THINGS TO DO →
• 1. In the blog post about buying a new car, why did the writer originally buy the Toyota 4 Runner?
• 2. List every word in the title of the blog post about buying a new car.

READING TEXT →

============================================================

Thursday, August 27, 2009

New!! Car!! Very!! Excited!!

Let me preface this with saying I am not bragging. I am just super excited and want to share my good news with the people I love...

For a while now I have been contemplating buying a car. As much as I love my Toyota 4 Runner, the gas mileage is not so great. I knew SUVs were known for having bad gas mileage but when I bought it, I bought it because I my Passat had gotten into some high water, messed up the engine, and so I was frustrated and wanted a vehicle higher off the ground. Well now I am tired of filling up my gas tank all the time and paying so much money for gas. Yes, we do plan on having children so when I went shopping for a new car that was one of my questions...can a car seat fit in the backseat easily without moving the seats up.

============================================================

MATERIAL →
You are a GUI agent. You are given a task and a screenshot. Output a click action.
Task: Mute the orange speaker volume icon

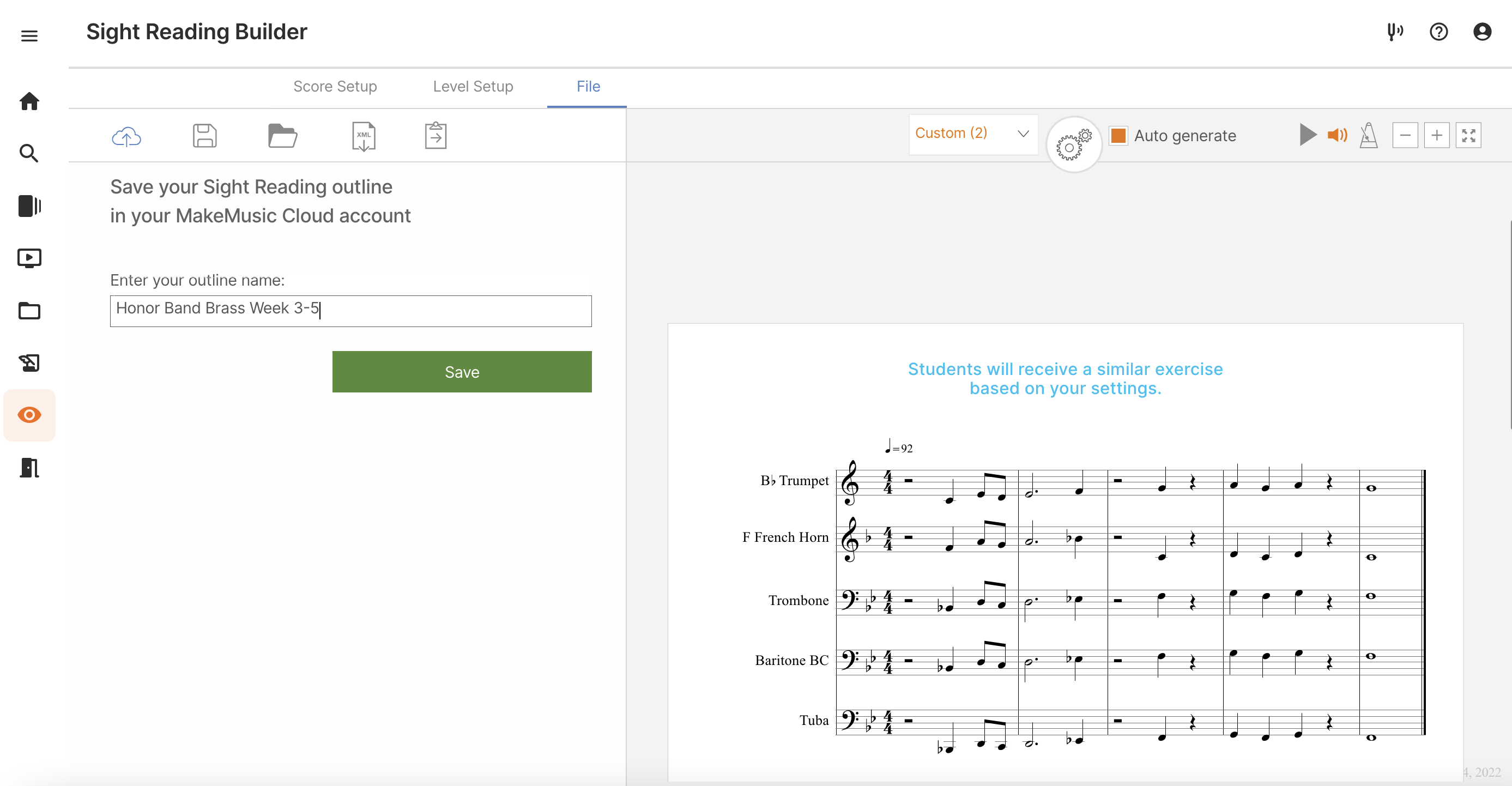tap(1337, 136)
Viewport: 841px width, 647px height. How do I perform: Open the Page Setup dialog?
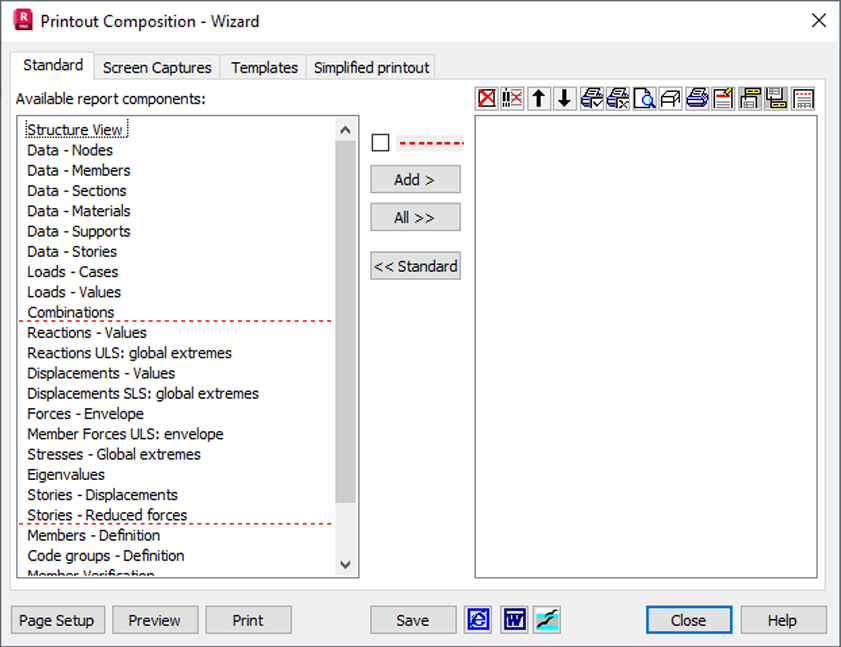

============================================================

RESULTS FOR THE EXERCISE →
• 1. The writer's Passat had gotten into some high water, which messed up the engine. Frustrated, the writer wanted a vehicle that sat higher off the ground.

• 2. New, Car, Very, Excited